「テロとの戦い」とは何だったか/アブグレイブ刑務所事件の真相に迫り「アメリカの正義」を問う

  1. 調査報道アーカイブズ

NHKスペシャル(2008年)

[ 調査報道アーカイブス No.66 ]

◆「米国は戦争を始めるに違いない。世界は大変なことになる」

 まもなく暮れようとしている2021年は「9・11」から、ちょうど20年の節目だった。ニューヨークのツインタワーに旅客機が激突し、20年前のこの日を境に米国は「テロとの戦い」を理由として、アフガニスタンやイラクとの戦争に乗りだす。「対テロ」の言葉が使われ始めたのも、このときからだ。

 TBSの「報道特集」の制作に携わっていたテレビジャーナリストの吉岡攻氏は2001年9月11日の夜、取材先の千葉県から戻り、テレビを見ていた。「言いようのない衝撃を受けました。本当に大変なことが起きる、世界が変わるだろう、と。米国が戦争を始めるに違いないと思ったからです」。後年、当時のことを尋ねた筆者(高田)に対し、吉岡氏はそう語った。
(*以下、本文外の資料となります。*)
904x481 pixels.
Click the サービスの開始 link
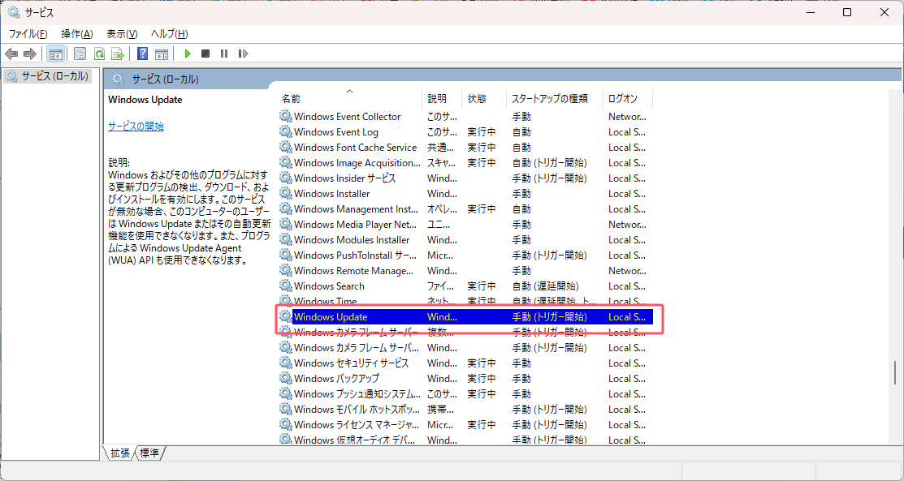(136, 127)
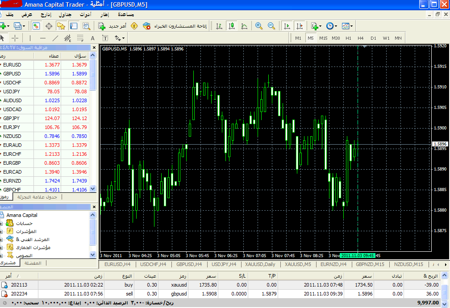The height and width of the screenshot is (308, 450).
Task: Set the timeframe to H1
Action: pyautogui.click(x=348, y=38)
 吉岡氏はツインタワーが崩落した3日後には日本を発ち、パキスタンとアフガニスタンの取材に向かう。この年だけで4回、計77日間。それから何年も「対テロ戦争とは何か」に関心を持ち続けた。仕事の舞台を「報道特集」から「NHK BS世界のドキュメンタリー」「NHKスペシャル」などへと変えながら、9・11後の世界にこだわっていく。NHKスペシャル「微笑と虐待 〜 証言・アブグレイブ刑務所事件」(2008年11月)はその1つで、その吉岡氏がディレクターを務めた秀作である。

◆イラク人捕虜に虐待、拷問 露見後は「腐った7つのリンゴのせい」

 アブグレイブ刑務所は、イラクの首都バグダット郊外にある刑務所だ。米軍の侵攻後はイラク人捕虜の収容所として使用し、捕虜に対する性的虐待や拷問が継続的に行われていた。虐待は2003年10月から3カ月ほど続き、翌年春、その様子が暴露された。裸の捕虜に人間ピラミッドをさせたり、全裸にした男性を指差して微笑んだり。そんな写真とともに内部告発が行われたのである。事件に関わった兵士7人が軍法会議にかかり、全員有罪。7人はラムズフェルド国防長官から「腐った7つのリンゴ」と言われ、降格の上、軍から放逐された。末端兵士による個人的な犯行として片付けられたのだ。しかし、本当にそうだったのか。また、なぜ兵士たちは満面の笑みを浮かべて虐待・拷問に加わったのか。

 『微笑と虐待』は、当事者の生々しいインタビューを軸に事件の真相に迫っていく。「虐待の女王」と言われたのは、リンディー・イングランド元上等兵だった。くわえタバコで微笑みながら、裸のイラク人男性捕虜を指差す。その写真は世界中に出回り、残虐さの象徴として喧伝された。番組では、この元上等兵、虐待写真を内部告発した元憲兵、そして刑務所の最高責任者だったカーピンスキー元准将(女性)からも生々しい証言を得ることに成功。事件は単なる「捕虜虐待」ではなく、いかにして効率的に捕虜の口を割らせるかという軍の計画的作戦だったことを浮き彫りにした。イングランド元上等兵は「虐待の女王」などではなく、軍の命令に従っただけの、単なる一兵卒にすぎなかったのだ。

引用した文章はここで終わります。